- Your instructions
Going from the line that contains "1568x659 pixels. At" down to the last line in the listing below, reproduce every line exactly and include no others.

Records START

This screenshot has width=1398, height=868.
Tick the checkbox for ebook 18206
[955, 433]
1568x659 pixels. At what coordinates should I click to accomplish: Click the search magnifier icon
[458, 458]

Records END

- Worked solution
1568x659 pixels. At what coordinates should I click to accomplish: Click the search magnifier icon
[458, 458]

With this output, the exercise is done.